Since macros are nasty, ugly and evil I am looking for a better and cleaner way. Any suggestions?

(A switch statement would not do the job: In reality, the parts which are the same and the parts which are kernel specific are pretty interweaved. Several switch statements would be needed which would make the code pretty unreadable. Furthermore, function calls would not initialize the needed variables. )

(This question might be answerable for general C++ as well, just replace all 'CUDA kernel' with 'function' and remove '__global__' )

We need some more details to help you. If switch had been an option, @talonmies' answer to [this question](http://stackoverflow.com/a/6179580/1043187) would have probably helped you. — BenC, May 13 '13 at 08:40
OOP usually answers "Several switch statements [...] which would make the code pretty unreadable." with "create an object hierarchy and split switch branches into class specializations". Why would that not work? — utnapistim, May 13 '13 at 08:56
Who told you that macros are nasty, ugly and evil?
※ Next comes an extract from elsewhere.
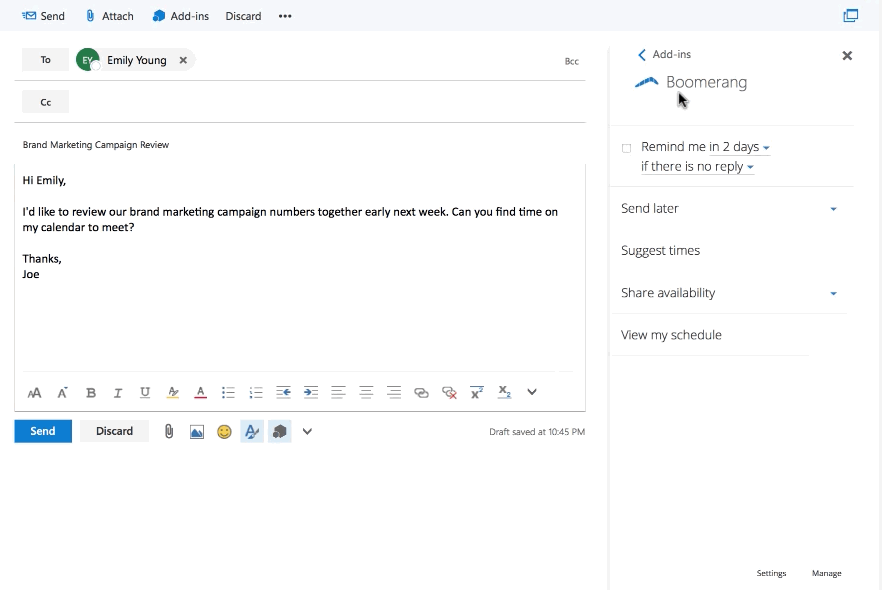Insert a hyperlink using the link icon

421,393
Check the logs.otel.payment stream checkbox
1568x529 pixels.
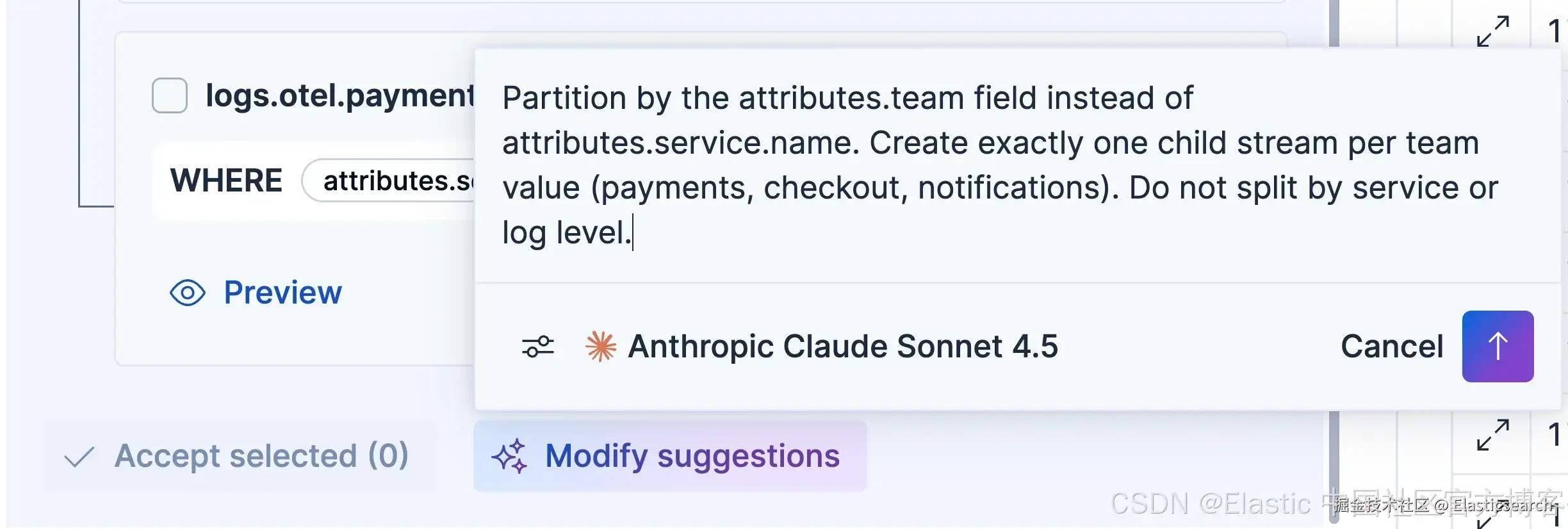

They are one of the best features of C. Be not afraid to use them. Well, eh, you have C++ templates as well. — isti_spl, May 13 '13 at 13:46

Arne Mertz · Accepted Answer · 2013-05-13T10:57:14.107

Updated: I was told in the comments, that classes and inheritance don't mix well with CUDA. Therefore only the first part of the answer applies to CUDA, while the others are answer to the more general C++ part of your question.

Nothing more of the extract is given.